On Wed, 31 Jan 2007, Nick Piggin wrote:
>
> I always thought that the AIO people didn't do this because they wanted
> to avoid context switch overhead.
I don't think that scheduling overhead was ever a really the reason, at
least not the primary one, and at least not on Linux. Sure, we can
probably make cooperative thread switching a bit faster than even
VM-sharing thread switching (maybe), but it's not going to be *that* big
an issue.
Ifaik, the bigger issues were about setup costs (but also purely semantic
- it was hard to do AIO semantics with threads).
And memory costs. The "one stack page per outstanding AIO" may end up
still being too expensive, but threads were even more so.
[ Of course, that used to also be the claim by all the people who thought
we couldn't do native kernel threads for "normal" threading either, and
should go with the n*m setup. Shows how much they knew ;^]

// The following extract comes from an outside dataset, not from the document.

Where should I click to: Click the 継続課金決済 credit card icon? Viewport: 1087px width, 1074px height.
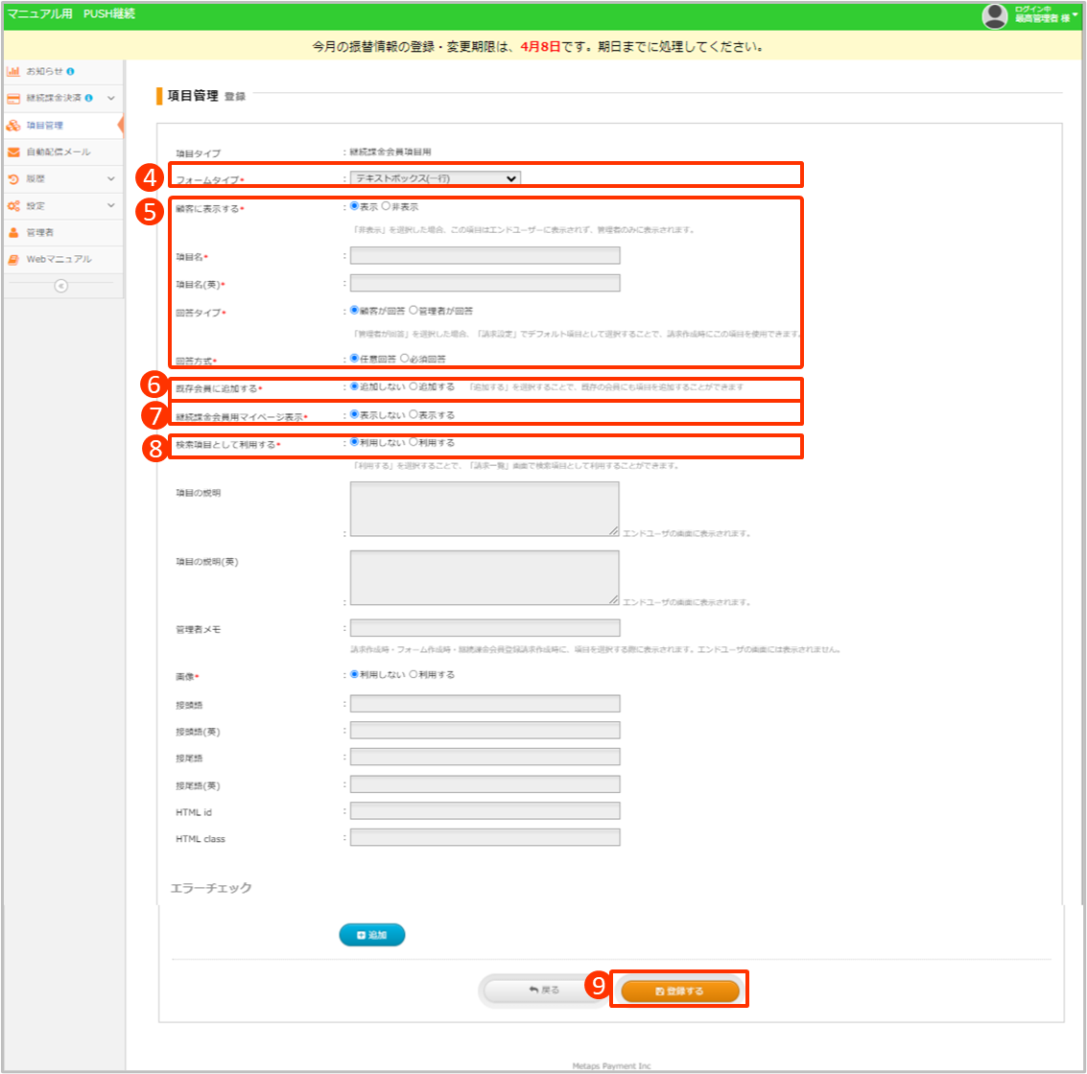[x=13, y=98]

But I've certainly _personally_ always wanted to do AIO with threads. I
wanted to do it with regular threads (ie the "clone()" kind). It didn't
fly. But I think we can possibly lower both the setup costs and the memory
costs with the cooperative approach, to the point where maybe this one is
more palatable and workable.
And maybe it also solves some of the scalability worries (threads have ID
space and scheduling setup things that essentially go away by just not
doing them - which is what the fibrils simply wouldn't have).
(Sadly, some of the people who really _use_ AIO are the database people,
and they really only care about a particularly stupid and trivial case:
pure reads and writes. A lot of other loads care about much more complex
things: filename lookups etc, that traditional AIO cannot do at all, and
that you really want something more thread-like for. But those other loads
get kind of swamped by the DB needs, which are might tighter and trivial
enough that you don't "need" a real thread for them).